TASK REQUIREMENTS :: Pick out all lines of the entries that include the word "computer" and copy them.

· · ·

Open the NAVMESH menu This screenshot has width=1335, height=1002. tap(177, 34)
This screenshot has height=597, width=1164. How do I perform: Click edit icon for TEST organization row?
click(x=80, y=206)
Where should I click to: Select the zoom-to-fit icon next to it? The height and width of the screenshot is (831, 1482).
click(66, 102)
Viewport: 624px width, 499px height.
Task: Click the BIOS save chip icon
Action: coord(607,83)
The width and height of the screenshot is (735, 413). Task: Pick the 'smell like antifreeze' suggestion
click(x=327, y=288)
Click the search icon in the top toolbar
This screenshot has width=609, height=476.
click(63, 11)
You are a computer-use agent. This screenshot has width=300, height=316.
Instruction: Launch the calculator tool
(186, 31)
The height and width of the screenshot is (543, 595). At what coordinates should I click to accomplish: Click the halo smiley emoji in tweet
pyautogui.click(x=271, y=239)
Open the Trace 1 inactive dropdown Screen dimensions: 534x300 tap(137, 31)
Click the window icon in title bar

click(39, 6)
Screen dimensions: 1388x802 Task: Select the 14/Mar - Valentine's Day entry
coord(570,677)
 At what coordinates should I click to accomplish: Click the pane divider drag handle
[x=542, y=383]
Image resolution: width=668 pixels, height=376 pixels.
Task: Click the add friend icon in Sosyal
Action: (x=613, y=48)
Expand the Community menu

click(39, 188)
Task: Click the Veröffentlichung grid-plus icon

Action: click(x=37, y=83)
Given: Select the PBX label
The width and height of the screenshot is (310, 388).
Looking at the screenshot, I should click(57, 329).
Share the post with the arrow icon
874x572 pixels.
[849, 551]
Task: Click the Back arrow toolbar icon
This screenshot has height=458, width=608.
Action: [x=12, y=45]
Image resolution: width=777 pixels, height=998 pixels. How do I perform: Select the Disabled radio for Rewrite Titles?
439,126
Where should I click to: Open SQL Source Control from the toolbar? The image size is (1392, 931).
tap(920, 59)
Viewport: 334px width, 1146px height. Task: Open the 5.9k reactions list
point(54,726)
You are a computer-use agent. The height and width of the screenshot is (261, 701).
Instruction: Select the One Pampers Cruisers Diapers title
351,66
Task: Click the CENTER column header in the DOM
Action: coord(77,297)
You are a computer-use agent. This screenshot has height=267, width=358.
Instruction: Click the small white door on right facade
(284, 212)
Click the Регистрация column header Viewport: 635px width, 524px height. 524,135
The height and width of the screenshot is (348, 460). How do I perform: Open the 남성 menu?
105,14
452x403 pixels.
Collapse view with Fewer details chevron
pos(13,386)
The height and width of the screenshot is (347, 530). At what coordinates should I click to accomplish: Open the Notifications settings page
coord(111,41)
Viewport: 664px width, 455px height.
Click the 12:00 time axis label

· · ·

WRITTEN SOLUTION ::
You are a computer-use agent. This screenshot has width=300, height=316.
You are a computer-use agent. The height and width of the screenshot is (261, 701).
You are a computer-use agent. This screenshot has height=267, width=358.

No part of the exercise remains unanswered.